My point here is we should analyze things carefully based on a meaningful set of instances. The closest I have at hand in the usual benchmarks are the CVRP instances where not all jobs are always assigned. Here is a quick summary of the comparison across versions and exploration levels for those instances.
| V1.8 x=0 | V1.14 x=0 | V1.8 x=1 | V1.14 x=1 | V1.8 x=2 | V1.14 x=2 | V1.8 x=3 | V1.14 x=3 | V1.8 x=4 | V1.14 x=4 | V1.8 x=5 | V1.14 x=5 | |
|---|---|---|---|---|---|---|---|---|---|---|---|---|
| Assigned jobs | 44820 | 44813 | 44941 | 44941 | 44947 | 44948 | 44948 | 44951 | 44950 | 44952 | 44952 | 44954 |
| All jobs solutions | 158 | 157 | 168 | 168 | 169 | 170 | 169 | 170 | 169 | 171 | 170 | 173 |
| Optimal solutions | 13 | 12 | 22 | 23 | 27 | 27 | 34 | 38 | 38 | 43 | 42 | 45 |
Except for x=0, v1.14 consistently provides better results in term of assigned tasks (and in term of instances solved with all tasks). I'm not reporting average gap to optimal solutions (wrt "usual" cost) that has significantly decreased and average computing times that have been drastically reduced.
@do-me do you have a representative set of instances we could investigate to showcase the difference between v1.8 and v1.14?
On a more dev-related note, I've just started working on #874, which I hope will be a way to reach better solutions by diversifying the search. This may definitely have an impact on the "assigned tasks" objective.
Results: v1.8 vs v1.14 unassigned jobs
@jcoupey I finally managed to test quite some real-world instances with roughly 40 - 60 jobs and identify a dozen comparison cases.
Result: in 237 cases, v1.8 is 12x assigning more jobs than v1.14. v1.14 manages only one time to assign more than v1.8. In the other cases the versions behave equally.
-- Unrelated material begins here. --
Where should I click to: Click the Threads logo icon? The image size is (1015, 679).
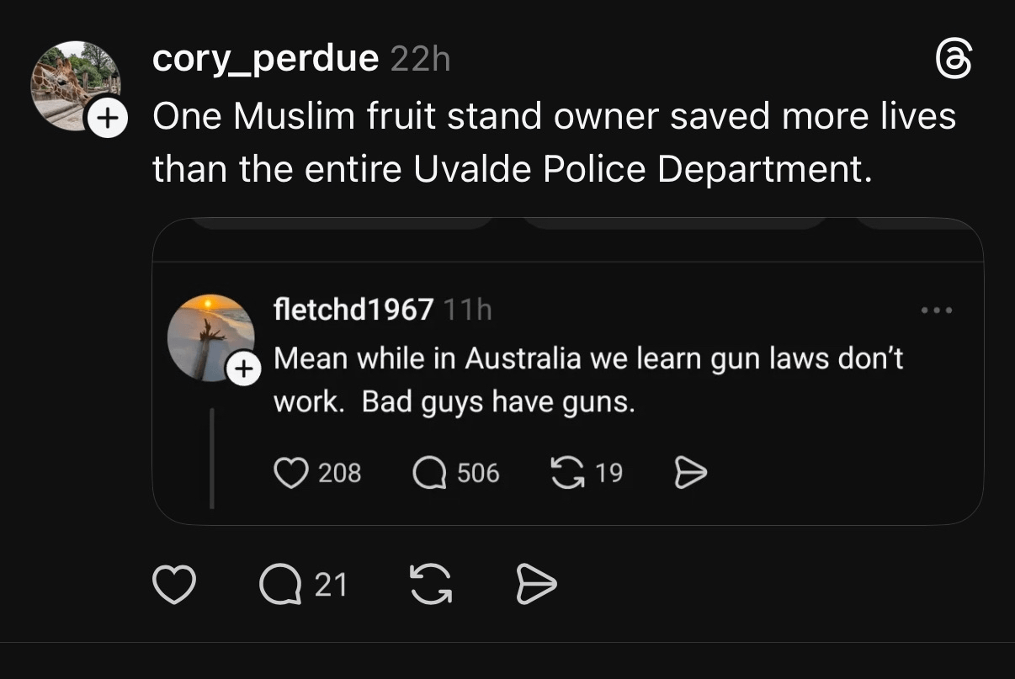coord(954,61)
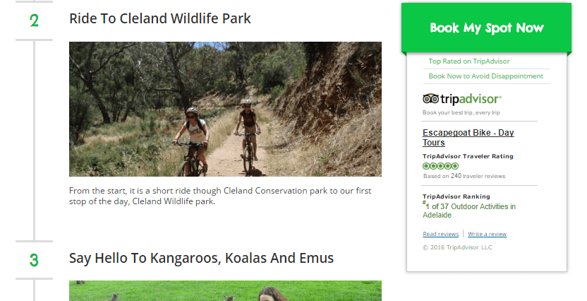
Task: Open the Top Rated on TripAdvisor link
Action: point(468,61)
This seems to confirm my initial thesis, so it's not survivorship bias. Unless we did something terribly wrong between the versions, I'd guess that v1.8 is simply better at assigning more jobs.
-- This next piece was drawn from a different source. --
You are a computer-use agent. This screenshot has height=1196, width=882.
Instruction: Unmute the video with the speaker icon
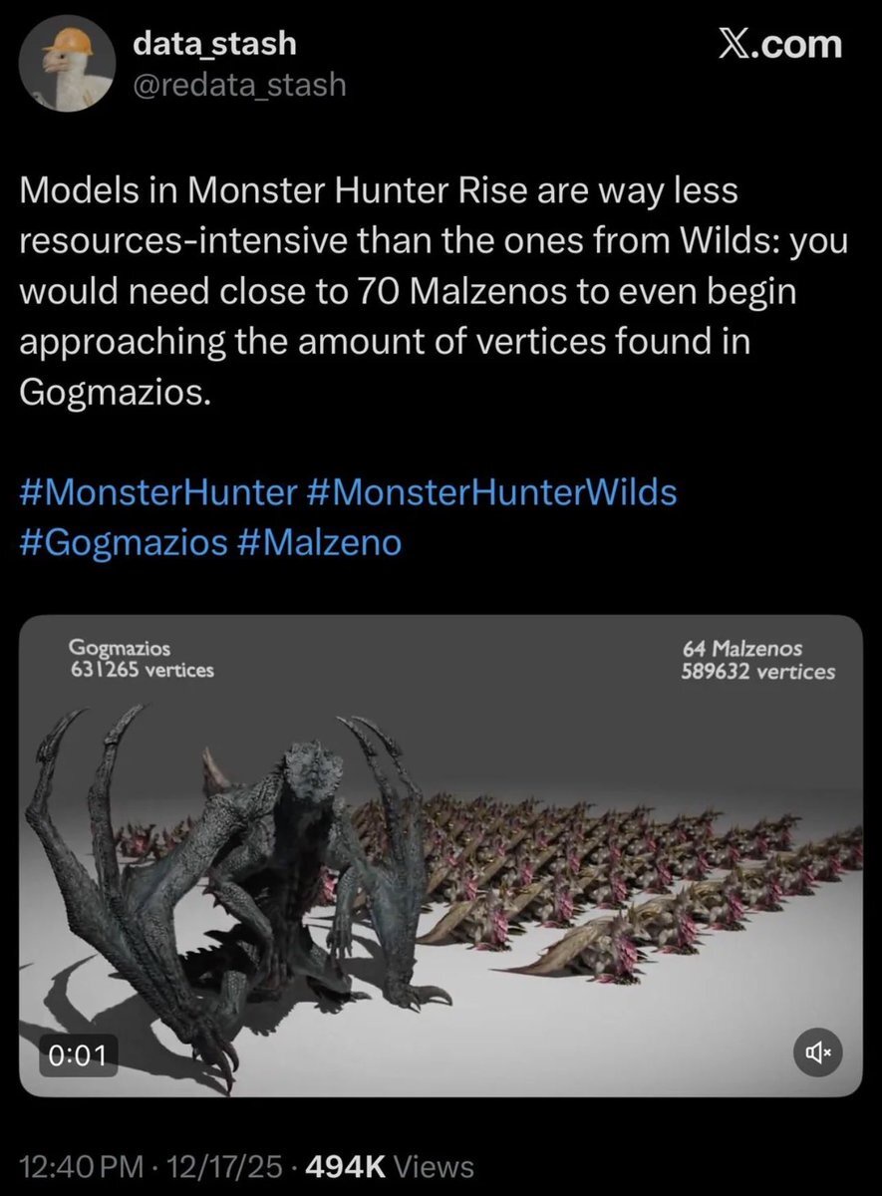pyautogui.click(x=817, y=1050)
Please see the zip file attached with 13 problems, each with two jsons for v1.8 and v1.14 as the format changed. The instances in 0 dir are the ones where v1.14 wins, in all other v1.8 wins.
Unfortunately I wasn't able to measure the computation time.
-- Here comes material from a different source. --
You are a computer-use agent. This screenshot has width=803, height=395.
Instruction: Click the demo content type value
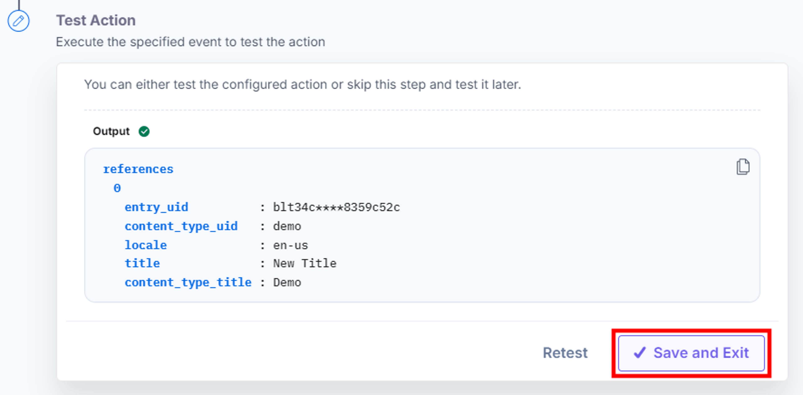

Considering km I only used the cases where both versions allocated equally. Result: it's a draw. Most times equal, 2 wins for v1.8 and 2 wins for v1.14.
each with two jsons for v1.8 and v1.14 as the format changed
The changes were made in a backward-compatible way. That is if you do not badly need the distances matrix for solving, you can run v1.14.0 on the same instance (with the matrix top-level key). My guess is that is the case in the instances you shared since all vehicle.max_distance have a value of $2^{31} - 1$ so are never actual binding constraints and thus can be safely removed.
@do-me can you confirm this before I dig any further? I'd like to reproduce on the exact same files to rule out possible "external" errors.
Also I see you stripped out vehicles and jobs locations, probably for obvious privacy reasons. This makes it harder to look at solutions with e.g. https://github.com/VROOM-Project/vroom-scripts/blob/master/src/plot.py. Another option would be to obfuscate actual coordinates by adding the same random offset to all locations in an instance. Or share instances privately if that is an option?
Yes, the distances can be safely removed and have no importance in these instances. I can share some coordinates but prefer to send these via email.
While both problems raised in this ticket share the same symptoms (too many unassigned jobs), they are very different in nature:
- initial problem (first comments) is about reaching a better solution because of a different fleet setup that "helps" the whole search process;
- the concerns in the follow-up discussion with @do-me are more related to a regression in the heuristic behavior on instances with a complex skills setup.
In order to split the concerns, I've ticketed point 2 in #1193. Otherwise I'm inclined to close for point 1: except if we find evidence of this problem happening wildly at scale, I think we have to leave with it as an inevitable consequence of providing sub-optimal solutions.